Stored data
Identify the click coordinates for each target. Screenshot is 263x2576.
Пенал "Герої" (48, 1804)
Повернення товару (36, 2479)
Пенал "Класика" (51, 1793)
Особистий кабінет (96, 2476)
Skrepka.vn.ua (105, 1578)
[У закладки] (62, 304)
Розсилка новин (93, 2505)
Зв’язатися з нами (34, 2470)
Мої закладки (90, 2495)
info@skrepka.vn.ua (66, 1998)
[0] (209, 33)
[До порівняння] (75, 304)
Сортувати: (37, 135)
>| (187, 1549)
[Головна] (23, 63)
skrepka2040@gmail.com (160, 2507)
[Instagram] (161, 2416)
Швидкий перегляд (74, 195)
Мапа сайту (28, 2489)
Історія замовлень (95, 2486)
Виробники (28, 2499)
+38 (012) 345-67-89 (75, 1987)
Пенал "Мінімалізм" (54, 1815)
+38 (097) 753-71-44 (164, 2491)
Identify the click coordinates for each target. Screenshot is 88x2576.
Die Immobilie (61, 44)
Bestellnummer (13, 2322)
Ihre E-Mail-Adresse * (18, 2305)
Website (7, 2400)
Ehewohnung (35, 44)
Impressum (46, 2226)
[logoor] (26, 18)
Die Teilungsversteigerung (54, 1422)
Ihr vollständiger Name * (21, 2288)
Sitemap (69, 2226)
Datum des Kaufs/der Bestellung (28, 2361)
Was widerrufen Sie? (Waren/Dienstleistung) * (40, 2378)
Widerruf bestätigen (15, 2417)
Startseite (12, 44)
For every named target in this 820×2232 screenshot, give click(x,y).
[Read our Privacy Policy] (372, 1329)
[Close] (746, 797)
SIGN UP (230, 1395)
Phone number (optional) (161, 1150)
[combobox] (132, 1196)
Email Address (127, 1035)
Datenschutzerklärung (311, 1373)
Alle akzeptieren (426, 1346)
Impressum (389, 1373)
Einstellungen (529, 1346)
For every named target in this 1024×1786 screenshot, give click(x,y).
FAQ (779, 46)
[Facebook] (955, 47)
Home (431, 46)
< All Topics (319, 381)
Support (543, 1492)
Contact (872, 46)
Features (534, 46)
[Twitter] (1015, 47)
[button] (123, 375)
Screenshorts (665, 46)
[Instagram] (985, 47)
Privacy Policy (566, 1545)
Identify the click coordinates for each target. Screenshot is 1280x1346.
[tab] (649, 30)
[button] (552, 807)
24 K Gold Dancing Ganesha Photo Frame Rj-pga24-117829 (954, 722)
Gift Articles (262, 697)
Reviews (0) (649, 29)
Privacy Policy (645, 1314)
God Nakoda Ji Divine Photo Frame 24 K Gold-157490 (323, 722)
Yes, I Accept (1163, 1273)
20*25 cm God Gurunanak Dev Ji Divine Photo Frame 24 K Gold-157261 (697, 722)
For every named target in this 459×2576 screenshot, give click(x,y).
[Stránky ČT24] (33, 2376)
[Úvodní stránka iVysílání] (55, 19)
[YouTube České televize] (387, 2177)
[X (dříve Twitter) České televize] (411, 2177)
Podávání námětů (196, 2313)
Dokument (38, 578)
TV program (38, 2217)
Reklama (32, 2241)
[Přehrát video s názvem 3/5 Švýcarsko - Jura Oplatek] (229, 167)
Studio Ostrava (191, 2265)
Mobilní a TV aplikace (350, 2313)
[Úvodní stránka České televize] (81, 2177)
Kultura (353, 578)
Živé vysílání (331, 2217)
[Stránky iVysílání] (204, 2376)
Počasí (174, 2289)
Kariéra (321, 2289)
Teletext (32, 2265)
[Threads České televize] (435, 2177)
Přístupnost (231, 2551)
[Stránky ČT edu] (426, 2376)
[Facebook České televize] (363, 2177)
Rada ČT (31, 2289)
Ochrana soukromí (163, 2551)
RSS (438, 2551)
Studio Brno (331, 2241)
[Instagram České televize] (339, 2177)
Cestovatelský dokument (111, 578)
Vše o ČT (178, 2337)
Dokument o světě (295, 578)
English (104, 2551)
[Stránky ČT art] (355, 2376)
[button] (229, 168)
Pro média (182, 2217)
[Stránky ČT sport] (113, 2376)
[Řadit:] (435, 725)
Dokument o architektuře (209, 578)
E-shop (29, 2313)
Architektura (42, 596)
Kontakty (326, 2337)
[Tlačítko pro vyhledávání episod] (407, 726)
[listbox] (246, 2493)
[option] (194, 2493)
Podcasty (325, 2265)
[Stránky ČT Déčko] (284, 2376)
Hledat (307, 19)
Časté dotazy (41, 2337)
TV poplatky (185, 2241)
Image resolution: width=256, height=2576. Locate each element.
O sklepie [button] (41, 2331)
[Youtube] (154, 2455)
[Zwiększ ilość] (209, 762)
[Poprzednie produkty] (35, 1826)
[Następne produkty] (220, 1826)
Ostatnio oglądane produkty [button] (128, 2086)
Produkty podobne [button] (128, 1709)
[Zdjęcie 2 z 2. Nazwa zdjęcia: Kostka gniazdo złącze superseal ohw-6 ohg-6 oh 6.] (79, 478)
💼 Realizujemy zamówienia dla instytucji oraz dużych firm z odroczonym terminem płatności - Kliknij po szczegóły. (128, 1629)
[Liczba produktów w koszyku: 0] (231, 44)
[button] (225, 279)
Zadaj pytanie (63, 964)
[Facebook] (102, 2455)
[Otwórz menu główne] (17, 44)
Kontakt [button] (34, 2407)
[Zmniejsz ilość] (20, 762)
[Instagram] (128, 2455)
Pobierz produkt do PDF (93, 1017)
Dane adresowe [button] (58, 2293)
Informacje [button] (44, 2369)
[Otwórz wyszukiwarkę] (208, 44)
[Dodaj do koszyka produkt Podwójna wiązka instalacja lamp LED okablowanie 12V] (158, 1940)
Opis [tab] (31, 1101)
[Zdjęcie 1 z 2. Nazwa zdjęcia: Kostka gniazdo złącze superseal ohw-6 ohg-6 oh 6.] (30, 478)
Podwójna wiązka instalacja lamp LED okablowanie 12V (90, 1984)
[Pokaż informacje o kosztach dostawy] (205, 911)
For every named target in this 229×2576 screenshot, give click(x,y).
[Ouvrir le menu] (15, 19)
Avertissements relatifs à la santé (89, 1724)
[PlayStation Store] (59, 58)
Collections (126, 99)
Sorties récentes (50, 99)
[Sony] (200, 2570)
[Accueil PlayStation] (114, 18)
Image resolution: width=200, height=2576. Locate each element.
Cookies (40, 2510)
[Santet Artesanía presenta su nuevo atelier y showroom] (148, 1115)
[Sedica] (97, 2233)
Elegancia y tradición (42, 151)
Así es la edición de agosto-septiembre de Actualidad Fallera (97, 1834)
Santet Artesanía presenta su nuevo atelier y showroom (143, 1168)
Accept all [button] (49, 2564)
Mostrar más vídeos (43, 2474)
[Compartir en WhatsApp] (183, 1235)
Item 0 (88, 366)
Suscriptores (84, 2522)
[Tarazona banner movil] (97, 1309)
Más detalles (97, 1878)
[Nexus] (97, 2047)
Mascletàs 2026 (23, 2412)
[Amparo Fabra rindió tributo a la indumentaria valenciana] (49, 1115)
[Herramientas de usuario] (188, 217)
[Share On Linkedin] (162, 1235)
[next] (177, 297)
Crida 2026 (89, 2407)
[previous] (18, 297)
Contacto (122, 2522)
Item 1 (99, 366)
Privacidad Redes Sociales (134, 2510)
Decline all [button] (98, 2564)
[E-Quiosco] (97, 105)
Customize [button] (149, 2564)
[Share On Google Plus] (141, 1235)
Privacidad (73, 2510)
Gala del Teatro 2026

» **WORK INSTRUCTION**
Scan the entries above and show each line that contains the word "Пенал".

» **EXERCISE ANSWER**
Пенал "Герої" (48, 1804)
Пенал "Класика" (51, 1793)
Пенал "Мінімалізм" (54, 1815)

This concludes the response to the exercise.